What to work on:
Give again, word for word, every line in the entries below from the line with "Given: Pick the" up to and including the line with "Where should I click to: Open", and no other line.

Provided data:
---*---
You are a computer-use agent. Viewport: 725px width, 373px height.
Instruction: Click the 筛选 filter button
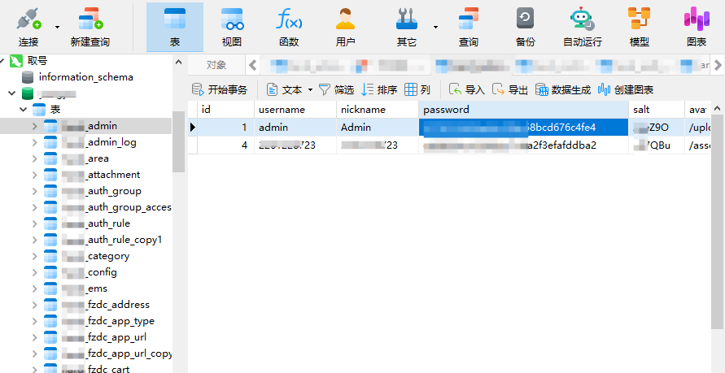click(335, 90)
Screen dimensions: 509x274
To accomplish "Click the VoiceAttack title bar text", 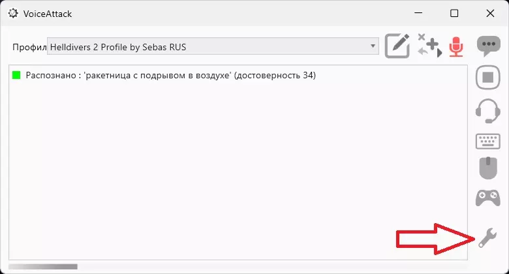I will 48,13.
---*---
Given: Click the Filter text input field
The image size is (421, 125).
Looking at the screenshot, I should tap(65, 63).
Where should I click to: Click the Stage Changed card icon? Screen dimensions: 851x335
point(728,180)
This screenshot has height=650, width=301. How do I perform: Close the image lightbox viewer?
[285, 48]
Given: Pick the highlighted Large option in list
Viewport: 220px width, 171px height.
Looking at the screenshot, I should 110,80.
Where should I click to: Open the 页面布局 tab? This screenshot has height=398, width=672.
---*---
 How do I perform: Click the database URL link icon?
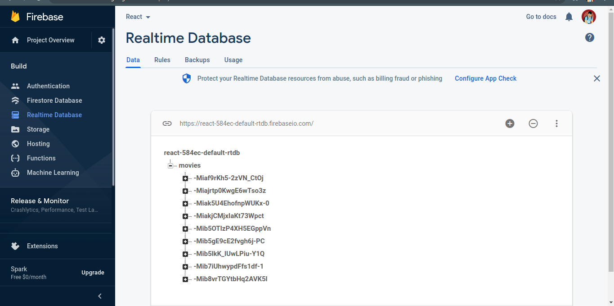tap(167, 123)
---*---
Output for this task:
Given: Pick the highlighted Large option in list
Viewport: 220px width, 171px height.
Looking at the screenshot, I should 110,80.
Where should I click to: Open the 页面布局 tab? This screenshot has height=398, width=672.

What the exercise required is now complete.